Можно ли было избежать подобного жребия?

Да. Но для этого надо было оказаться душой «в нашей буче, боевой, кипучей» – той самой, которую заварили «урки и недоучки».

Кажется, сейчас мы упремся в главную неразрешимость.

А те благородно воспитанные и высоко образованные господа офицеры, которые, пятясь, сдали Россию уркам и недоучкам, помнят ли, от кого сами-то происходят?

«…И всегда, всякий раз История Государства Российского пишется заново, новыми холуями… а разве с Романовыми было не то же самое, что и с нынешними владетелями живых и мертвых душ? Они ведь тоже начали писать историю страны с 1613 года, повесили наследника престола, трехлетнего Ивана, и начали… Боже, неужели так будет и после советской власти?..»

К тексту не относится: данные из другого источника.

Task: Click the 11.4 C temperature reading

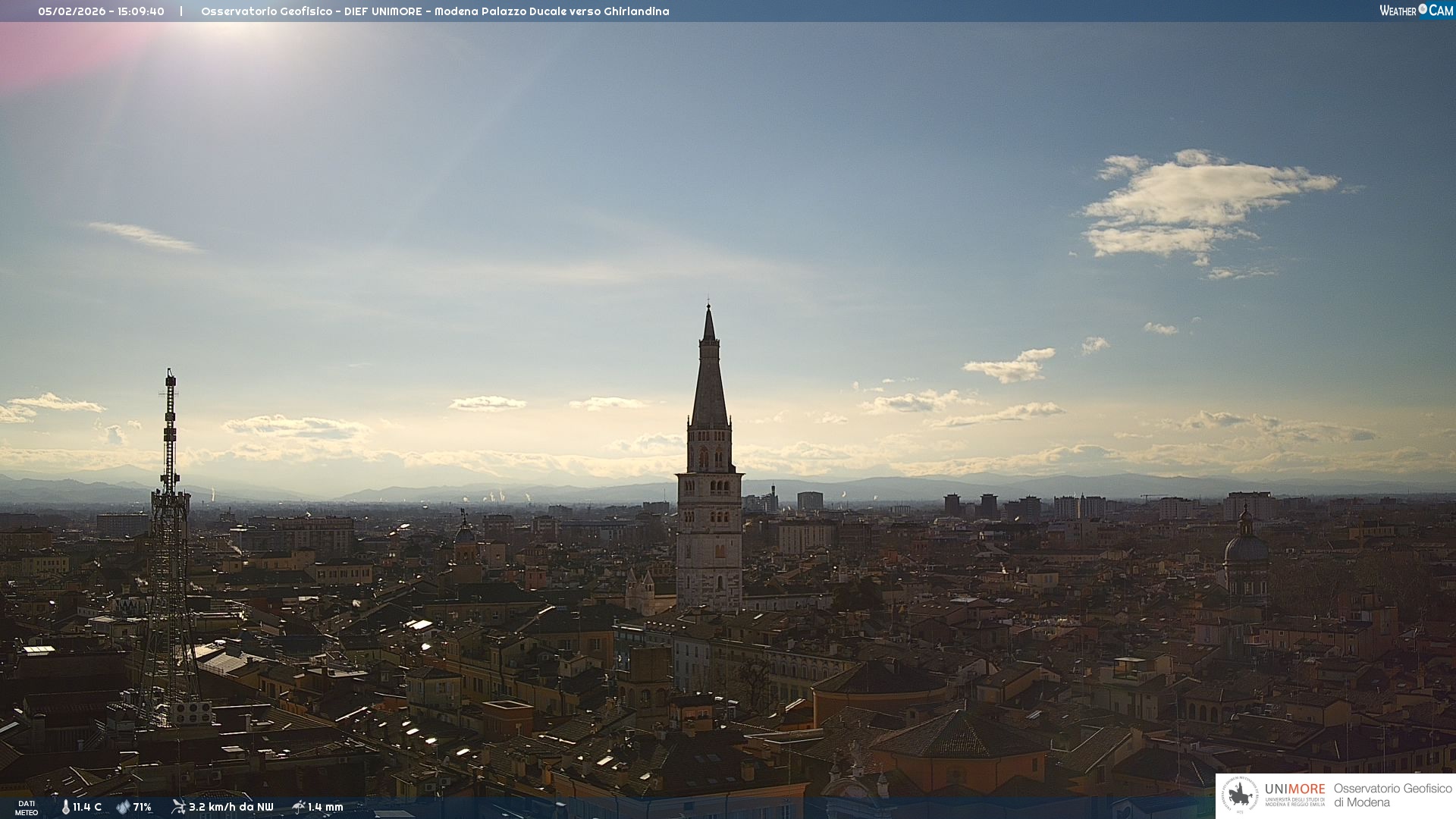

В том, что советская власть – ненадолго, мать Машеньки и Сашеньки, графиня Мерзловская, в девичестве Ланге, в укрывище Галушко, не сомневается. Она сомневается в другом: «Что будет после? Будет ли лучше?»

Вацлав Михальский, которому судьба дала увидеть конец Советской и установление антисоветской власти, отвечает на вопрос своей героини так:

«Когда страной правит одна банда, государство считается тоталитарным, а когда по очереди две или больше – демократическим».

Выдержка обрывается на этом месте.